This is an archived snapshot of W3C's public bugzilla bug tracker, decommissioned in April 2019. Please see the home page for more details.
IE and Firefox use asymmetric mapping table for some charsets. Mainly ISO charsets use corresponding Windows charsets for decoding while be strict about encoding. IMO it's desirable to employ this approach to keep "willful violation" to IANA registry as low as possible. iso-8859-9, latin5, l5, csISOLatin5, and iso-ir-148 are not aliases of windows-1254.
See also bug 15340. At least ISO encodings need to be separated from Windows encodings so that conformance checkers can report parse errors.
Since these are legacy encodings, is it really worth caring that much about the IANA registry? It seems better to simplify code and lower the barrier to entry for new players.
I don't think the barrier is so high because browsers can ignore parse errors (that is, it's sufficient to just replace mapping tables). But conformance checkers can not.
Right, about conformance checkers. I think they should flag everything that is not UTF-8. I don't really think it's worthwhile for them to flag that your usage of iso-8859-1 is actually windows-1252. Henri, Ian, opinions?

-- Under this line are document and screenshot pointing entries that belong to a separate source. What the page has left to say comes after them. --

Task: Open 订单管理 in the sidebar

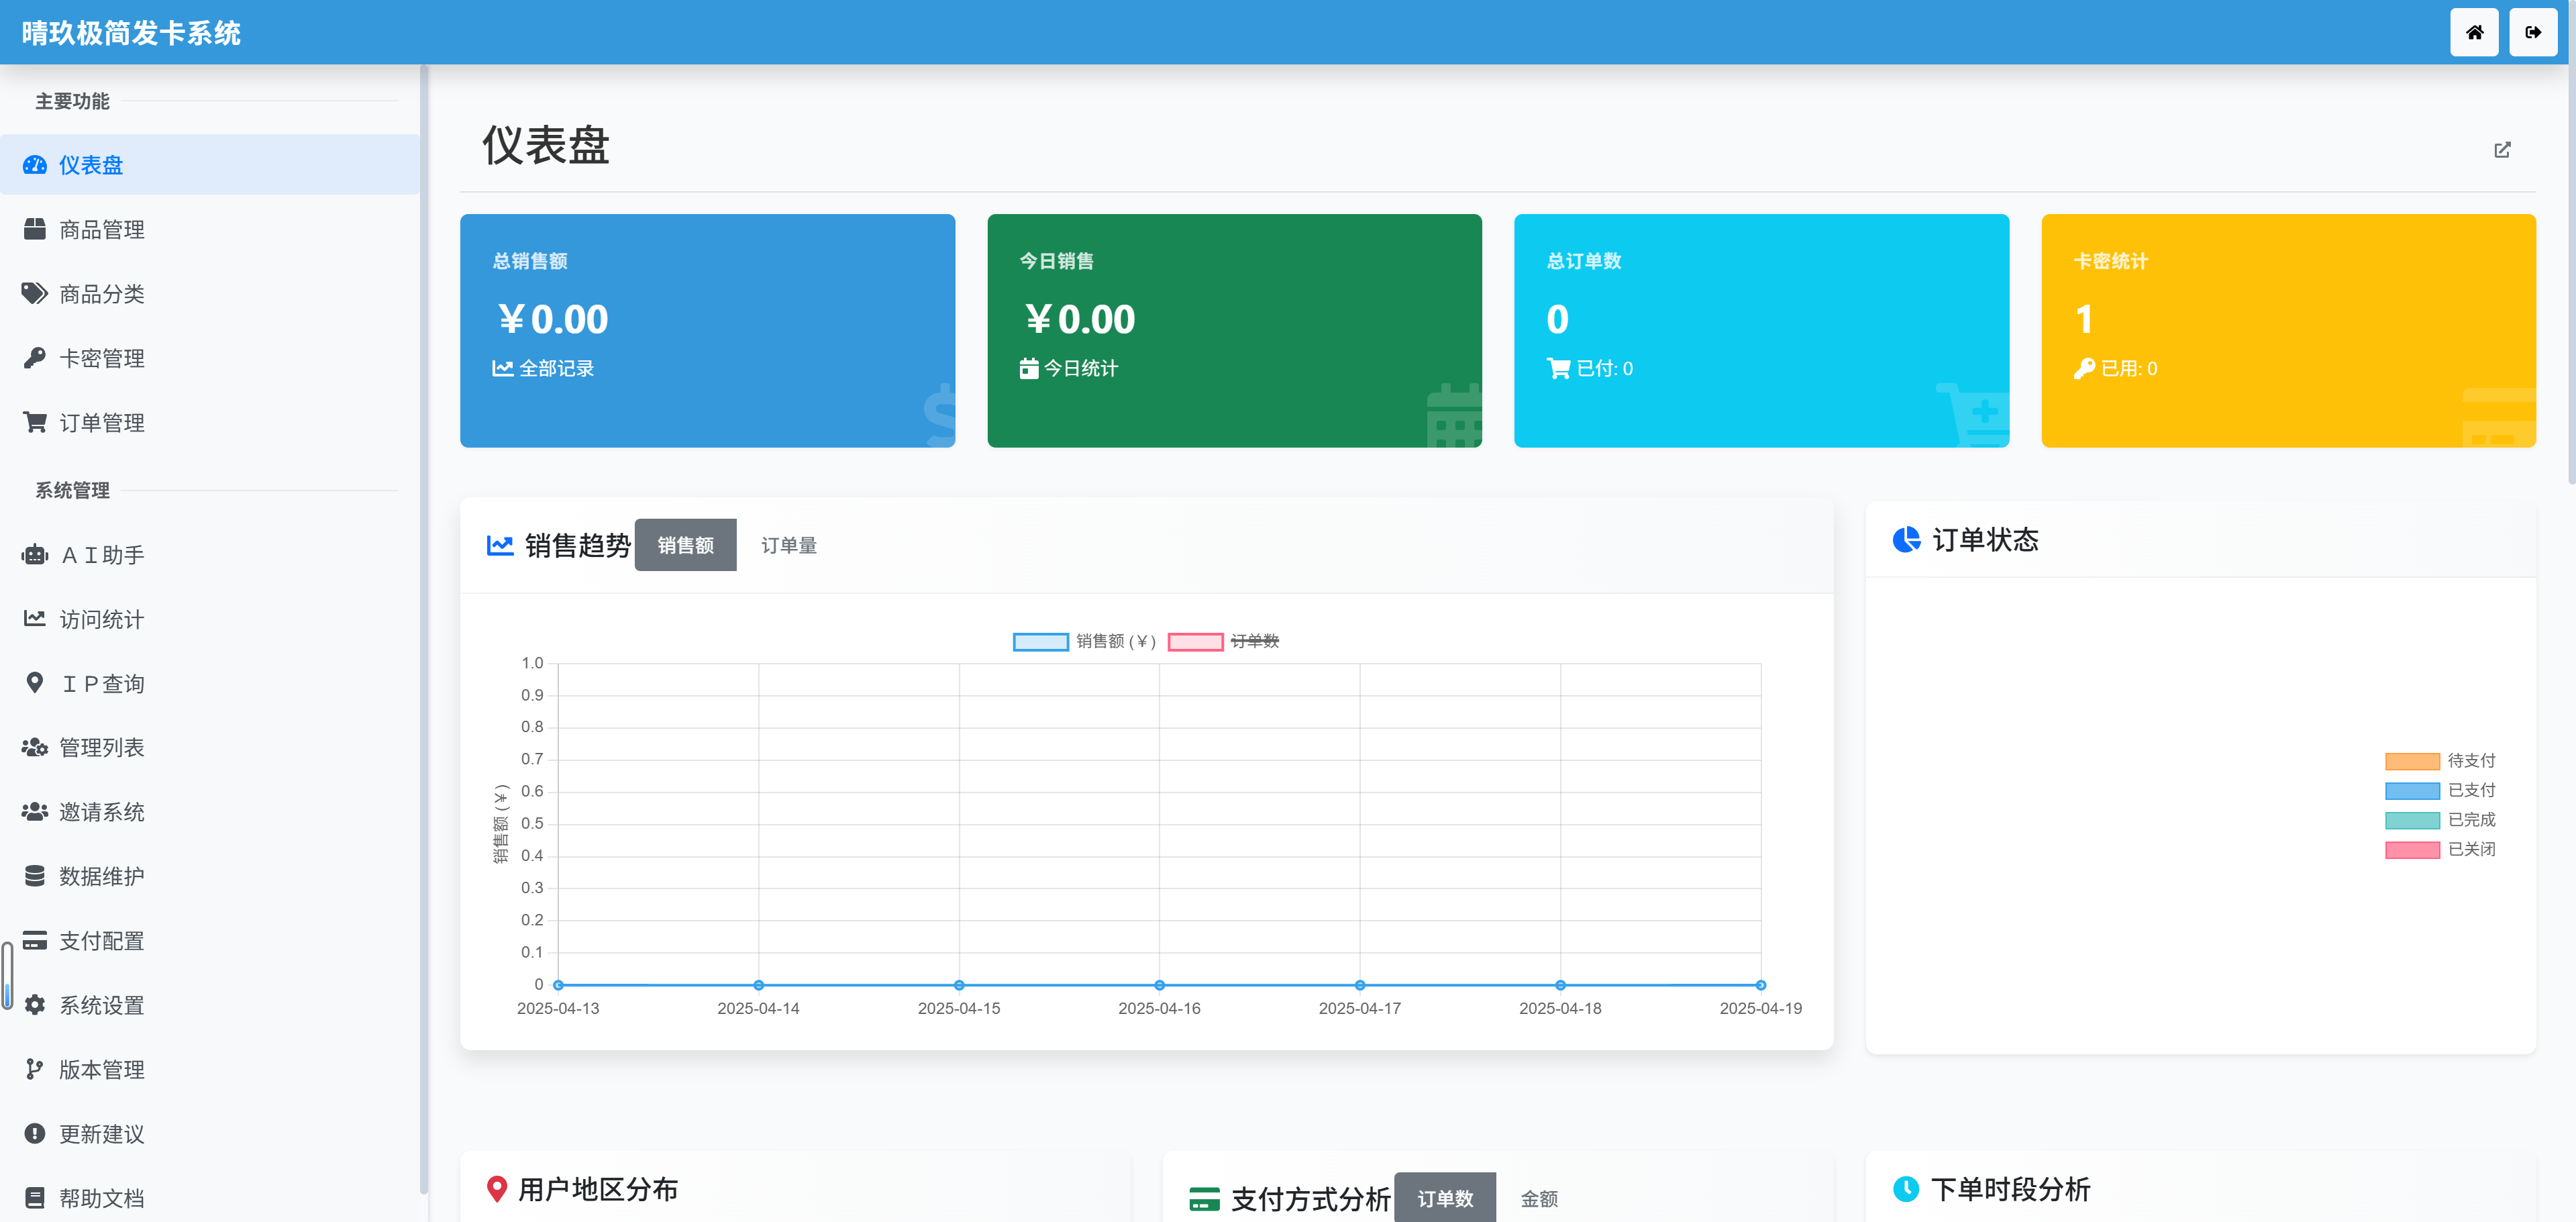Action: [101, 423]
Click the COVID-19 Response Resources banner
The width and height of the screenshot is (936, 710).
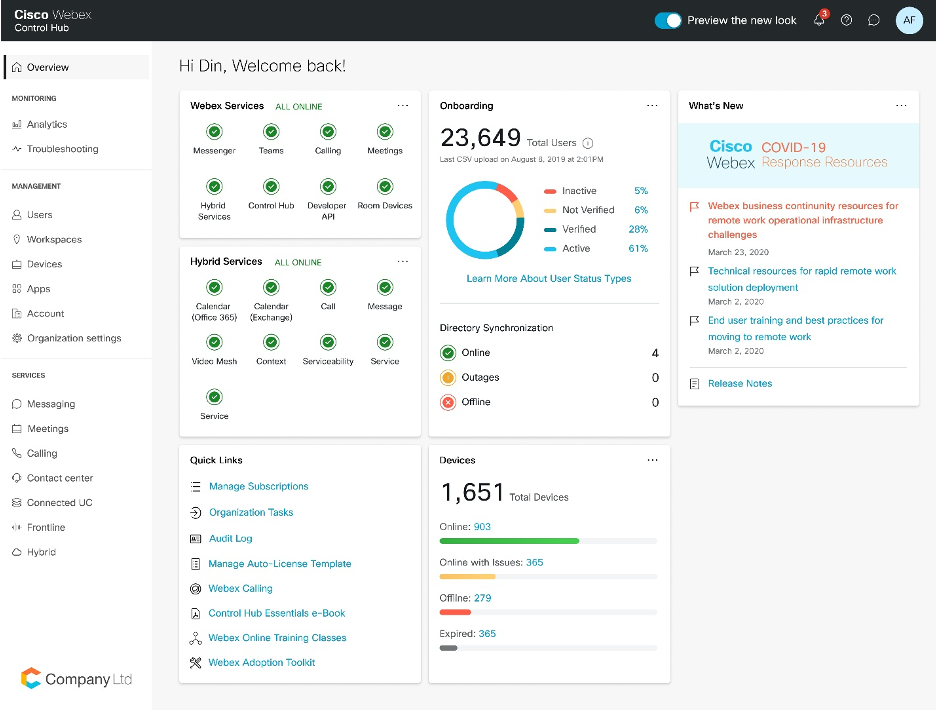click(798, 155)
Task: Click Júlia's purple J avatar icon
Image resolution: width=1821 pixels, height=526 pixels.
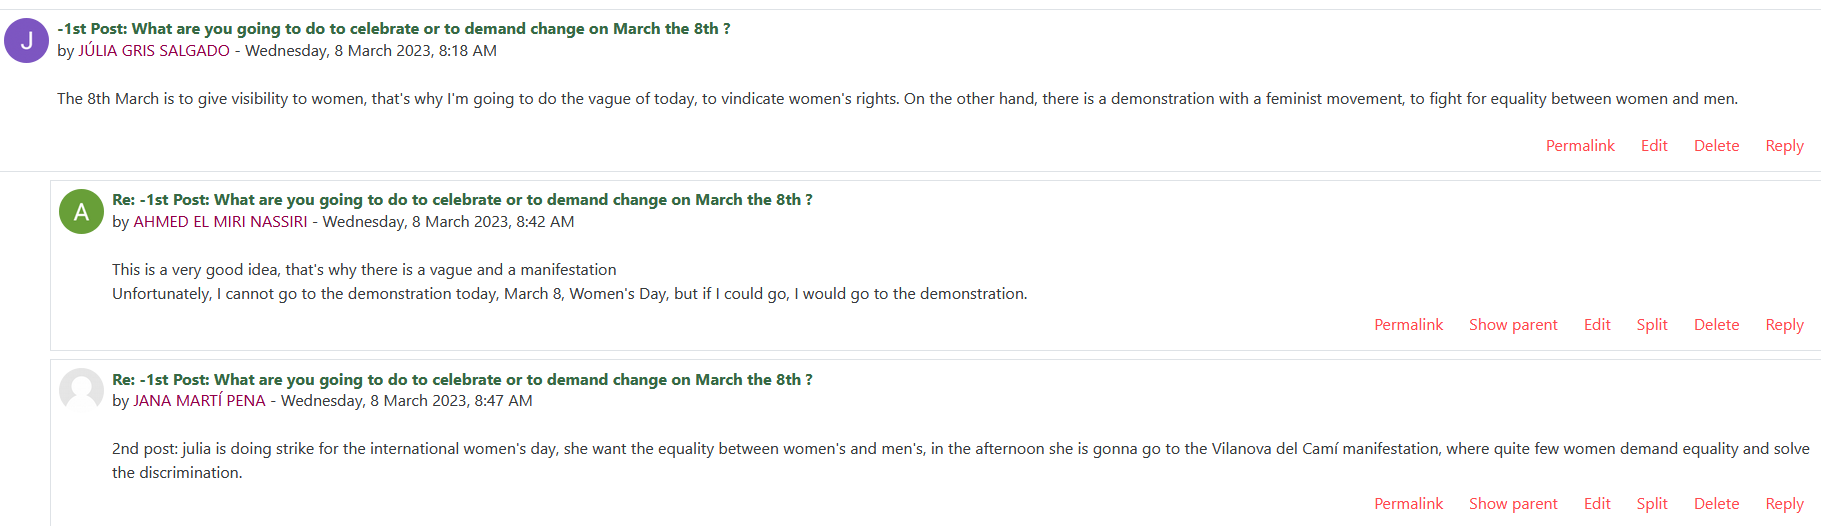Action: click(x=27, y=41)
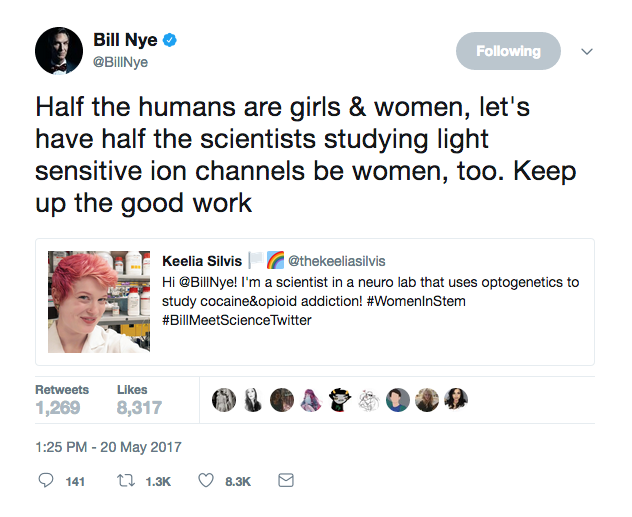The width and height of the screenshot is (632, 517).
Task: Open Bill Nye's profile picture
Action: click(59, 50)
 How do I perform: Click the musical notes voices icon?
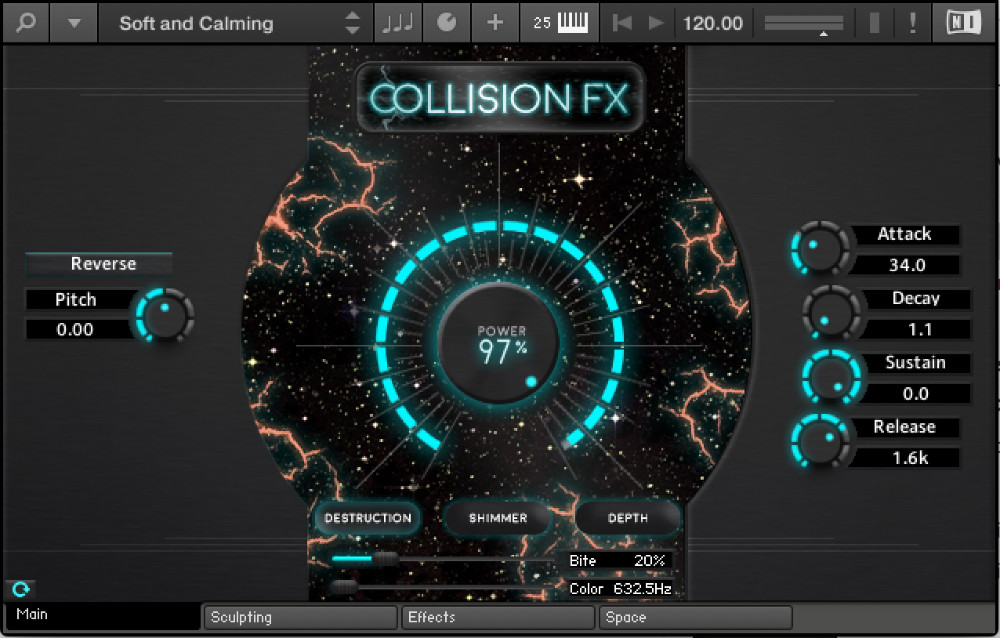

(In reply to comment #4) > Right, about conformance checkers. I think they should flag everything that is > not UTF-8. I don't really think it's worthwhile for them to flag that your > usage of iso-8859-1 is actually windows-1252. If you mean requiring conformance checkers to emit warning messages for any document that's not UTF-8, I'm not sure Richard would be too keen on that.
I think if a document is labeled as ISO-8859-1 but has characters that are going to be interpreted differently than ISO-8859-1 says they should be, that the validator should give an error message. This is what the HTML spec currently requires for HTML docs.
1. Per the Encoding Standard there is no difference between iso-8859-1 and windows-1252. I think that is fine, unless there is some compatibility problem with that. 2. I think we should make non-utf-8 usage non-conforming because there are too many traps with URLs, form submission, and other formats that only work well with utf-8. Per that I'm going to mark this WONTFIX.